* **Work to complete**: I need every line of the material below that includes the string "Viewport".

* * * * * * * * *

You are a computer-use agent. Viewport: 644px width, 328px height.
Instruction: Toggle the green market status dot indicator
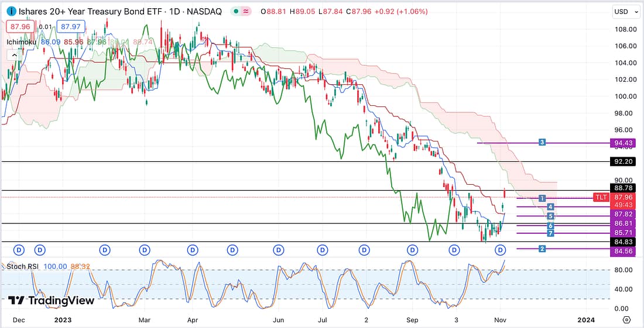click(x=234, y=12)
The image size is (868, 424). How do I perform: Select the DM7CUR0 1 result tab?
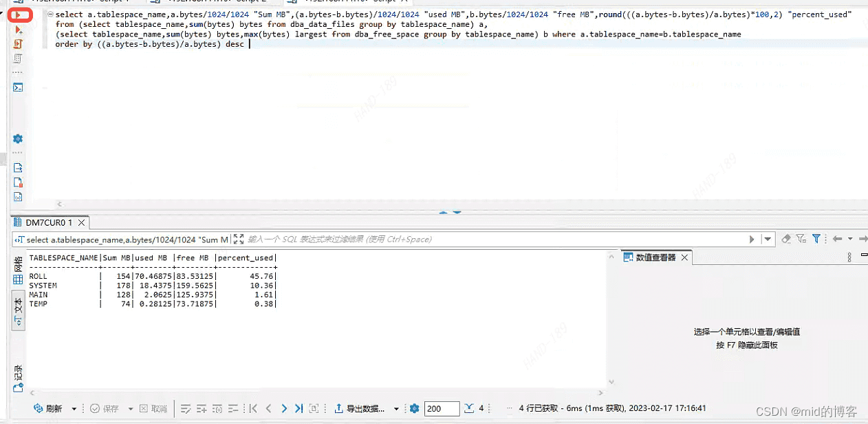coord(48,223)
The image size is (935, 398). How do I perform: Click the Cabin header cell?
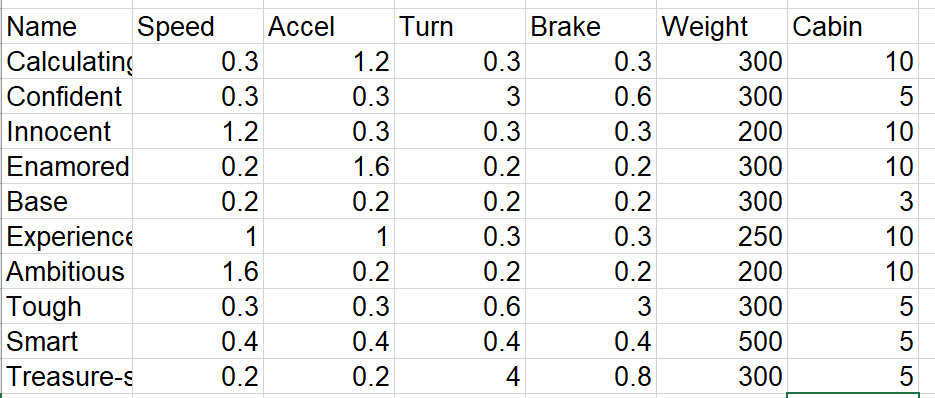click(853, 26)
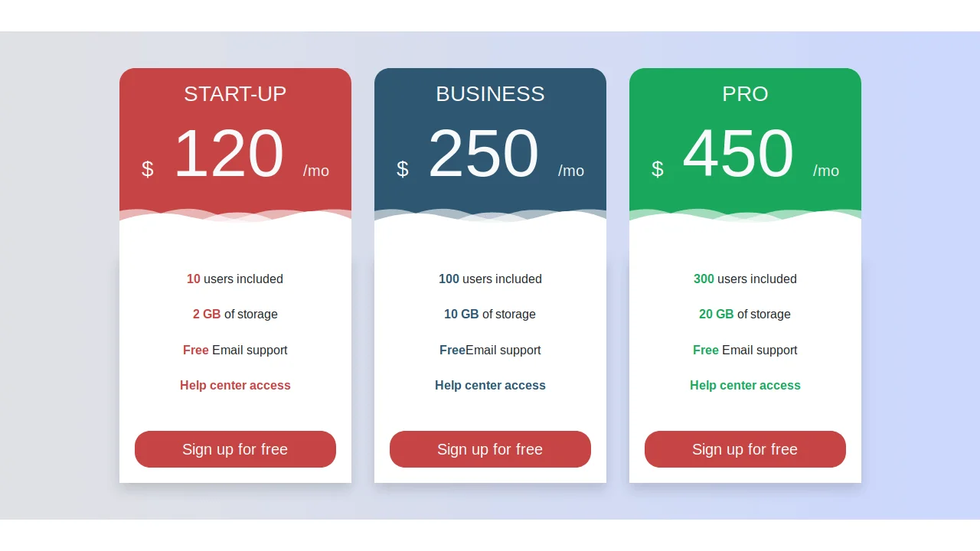The width and height of the screenshot is (980, 551).
Task: Click 'Help center access' on BUSINESS card
Action: click(x=490, y=385)
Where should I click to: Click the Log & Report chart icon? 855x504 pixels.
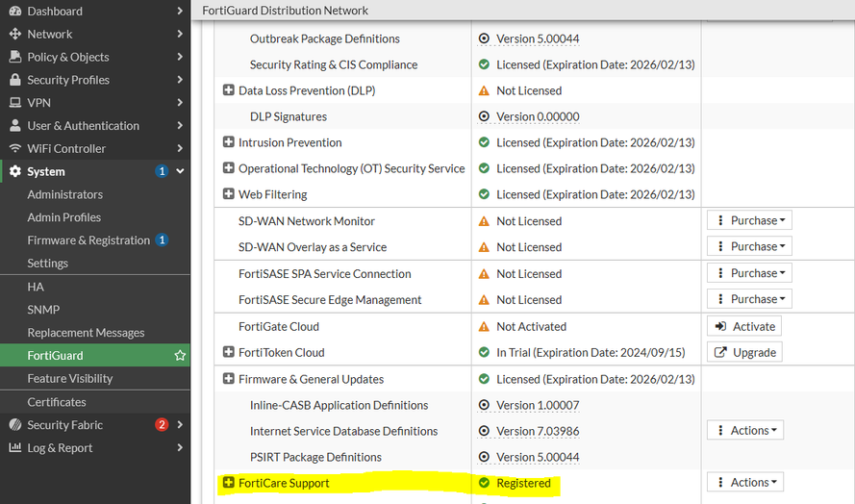(15, 448)
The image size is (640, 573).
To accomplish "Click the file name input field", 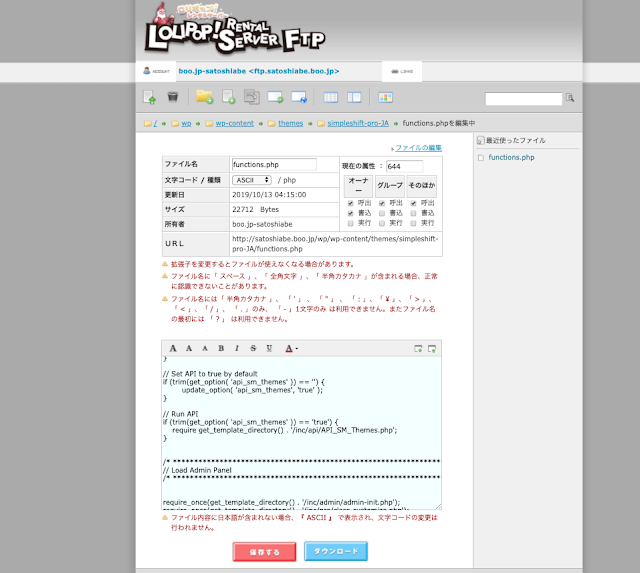I will 273,164.
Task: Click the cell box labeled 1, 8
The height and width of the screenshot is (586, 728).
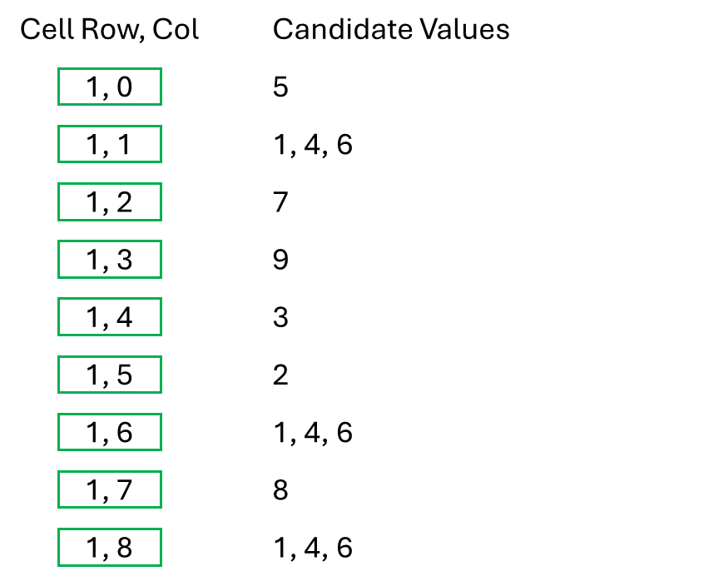Action: pos(109,548)
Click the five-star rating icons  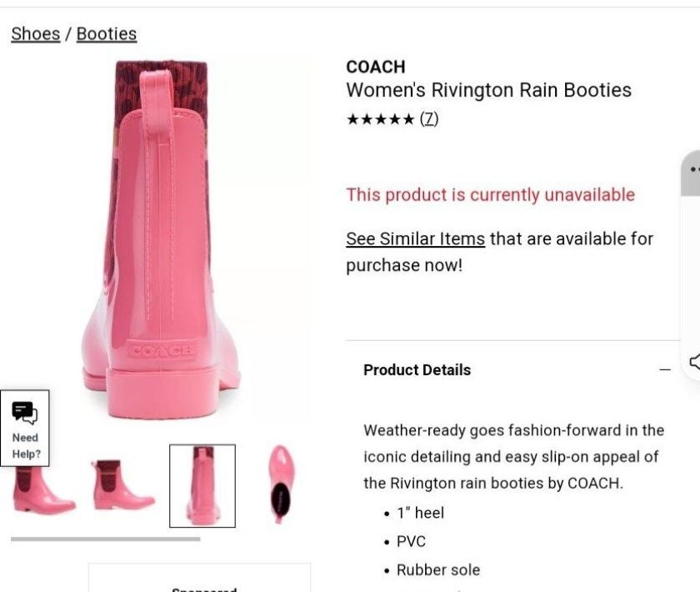pyautogui.click(x=380, y=119)
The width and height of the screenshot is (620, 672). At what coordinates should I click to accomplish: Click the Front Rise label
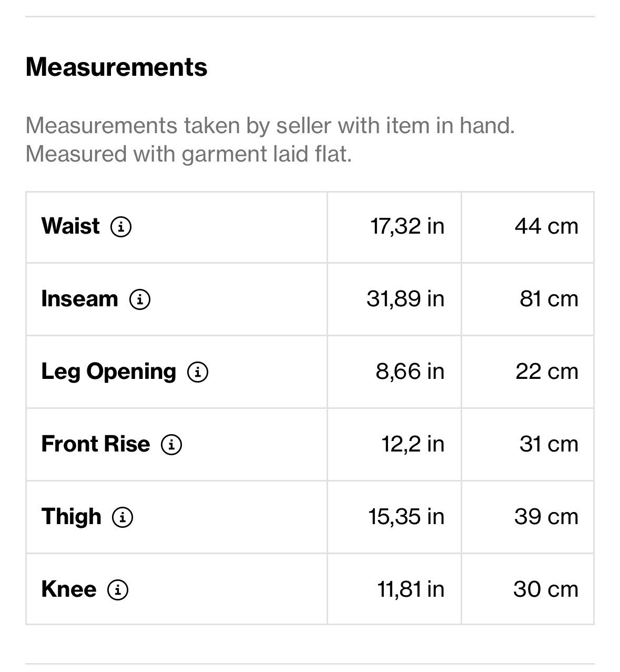[95, 444]
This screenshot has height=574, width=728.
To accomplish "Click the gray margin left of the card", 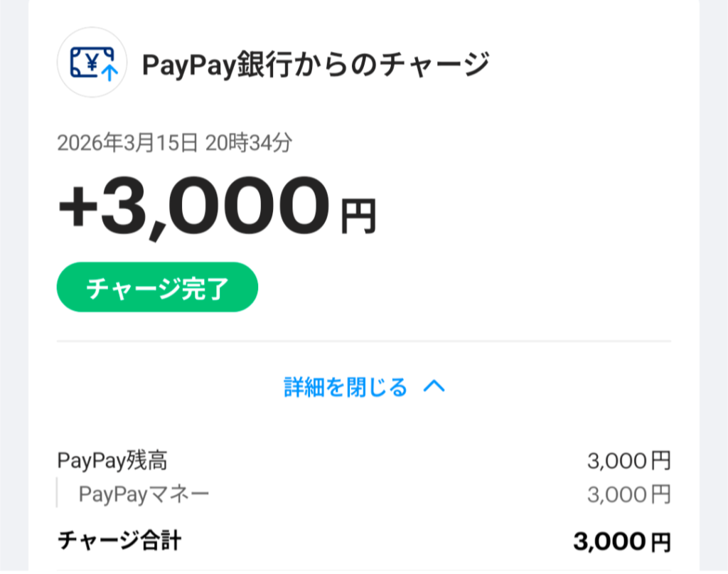I will tap(14, 285).
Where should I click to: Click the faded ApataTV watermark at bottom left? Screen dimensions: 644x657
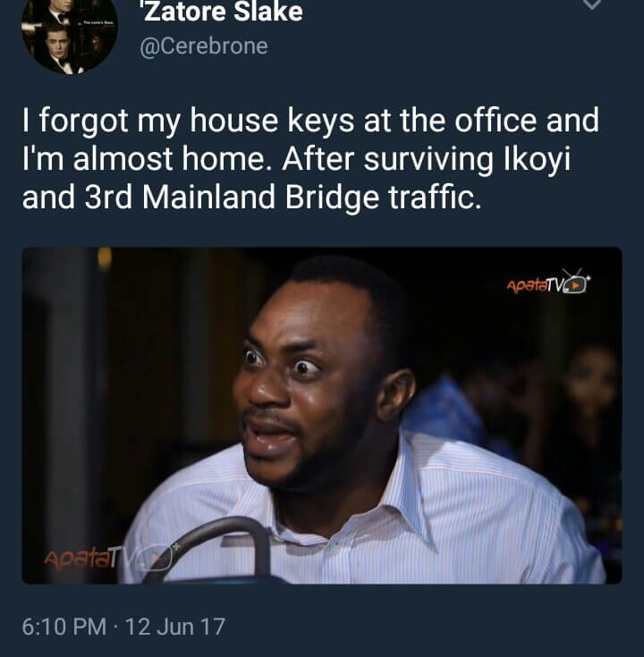[x=108, y=557]
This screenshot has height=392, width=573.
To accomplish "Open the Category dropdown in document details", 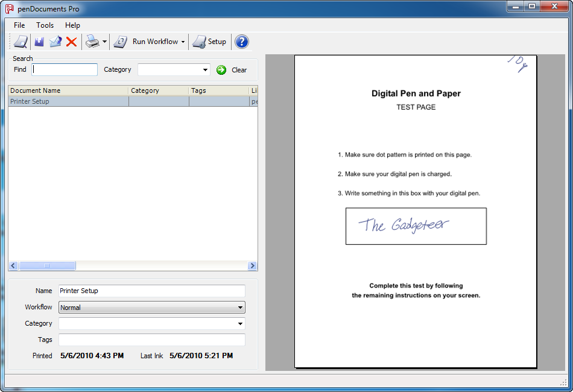I will (241, 323).
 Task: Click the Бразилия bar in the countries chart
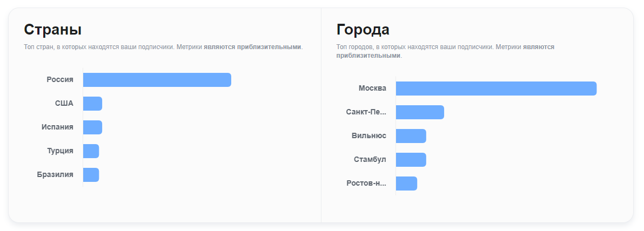click(x=91, y=175)
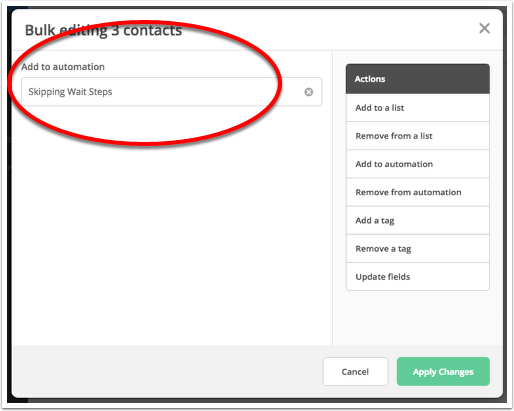This screenshot has width=514, height=411.
Task: Choose Remove a tag action
Action: 418,249
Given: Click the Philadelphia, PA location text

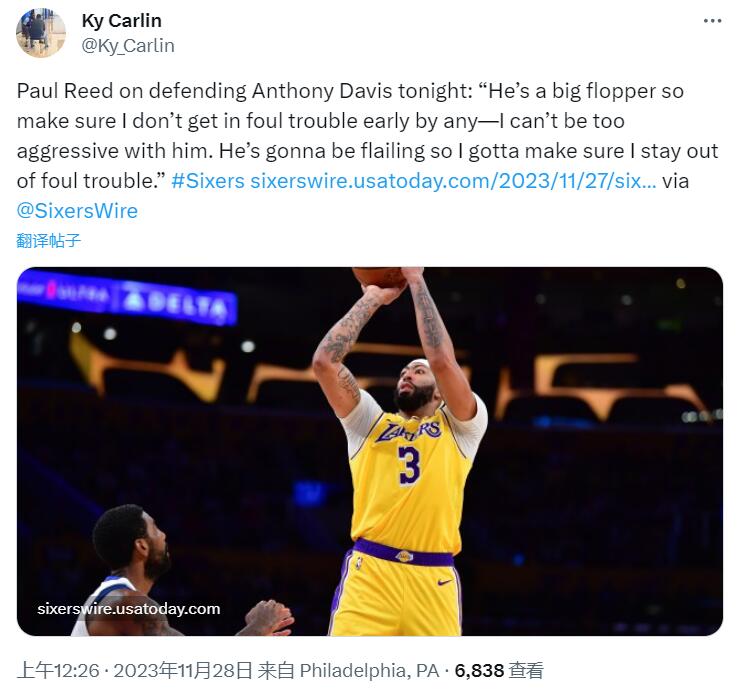Looking at the screenshot, I should pyautogui.click(x=369, y=670).
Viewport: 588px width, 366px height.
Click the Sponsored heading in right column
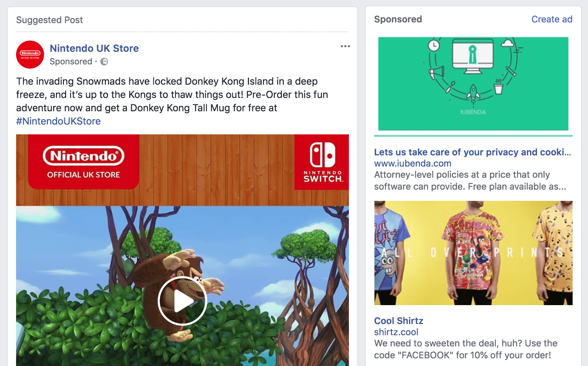[x=398, y=19]
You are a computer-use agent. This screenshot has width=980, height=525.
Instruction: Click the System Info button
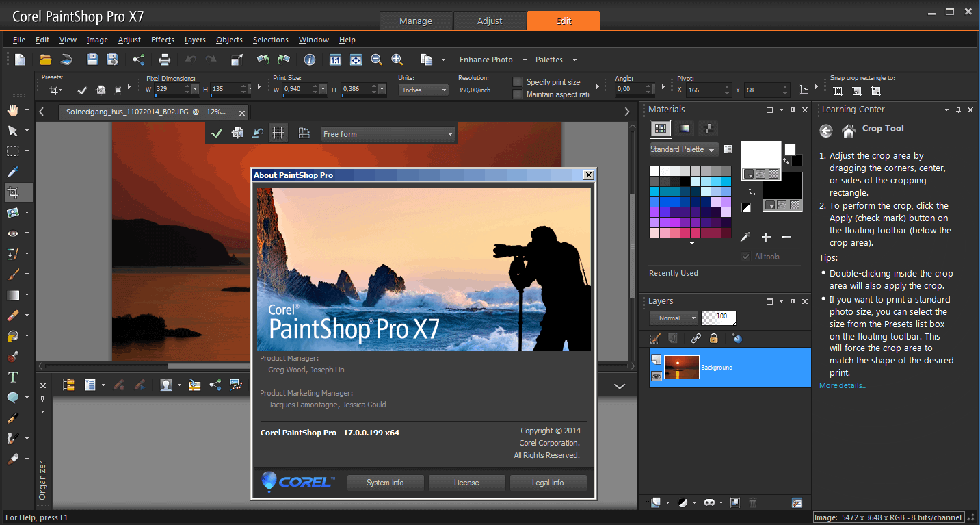(385, 482)

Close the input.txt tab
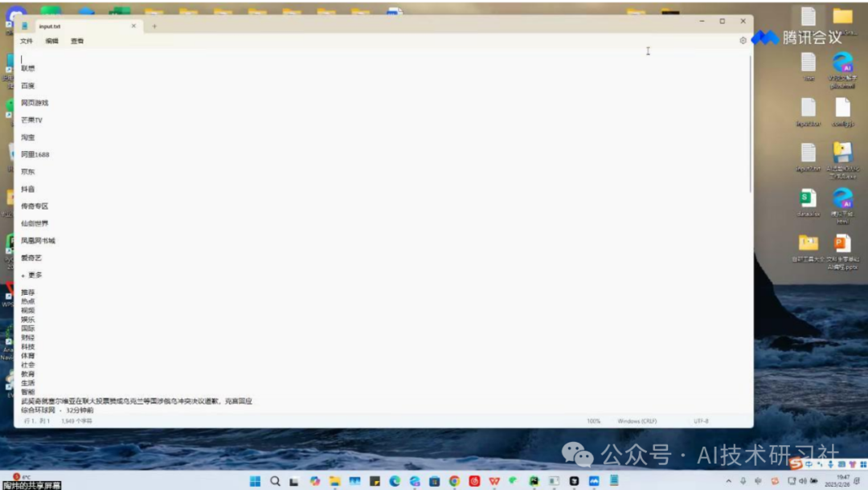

* * * * * * * * *

* **Answer area**:
You are a computer-use agent. Viewport: 644px width, 328px height.
Viewport: 588px width, 366px height.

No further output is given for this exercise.